Native. Perennial. Propagates by seeds and by many-jointed runners which take root at the nodes. Time of bloom: May to September. Seed-time: July to November.

Range: Throughout North America; also in Europe and Asia. Habitat: Wet grasslands, banks of streams, lake and sea shores.

All that this plant seems to require is that the ground shall be damp, and, whether the land be the tropic shores of the Gulf of Mexico or an Alaskan or Greenland marsh, it is satisfied.

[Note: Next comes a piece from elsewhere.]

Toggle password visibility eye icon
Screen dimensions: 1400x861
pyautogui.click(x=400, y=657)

The weed springs from a slender taproot, fringed with many thready rootlets. Leaves thickly tufted, spreading, six to eighteen inches long, pinnately compound with seven to twenty-five oblong, tooth-edged leaflets, the larger ones at the tip, decreasing in size inward to the long, grooved petiole, dark green and smooth above but underneath white with fine, silken hairs. Thrust out from among the tufted leaves are a number of jointed runners, one to three feet long, the young plants sitting on the nodes until the parent has pushed them out a convenient distance for striking root and starting an independent growth. Flowers solitary, lifted on slender, erect, axillary peduncles, bright yellow, nearly an inch broad; calyx-lobes acute, silky-hairy; these fold over the seed-heads until the smooth, small achenes have ripened, when they reopen and the nodding stems scatter them abroad.

Means Of Control

Good drainage is all that is necessary in order to drive out the Silverweed, but in places where that is impracticable the plants should be closely cut in June, before the first seeds fall or any runners have taken root.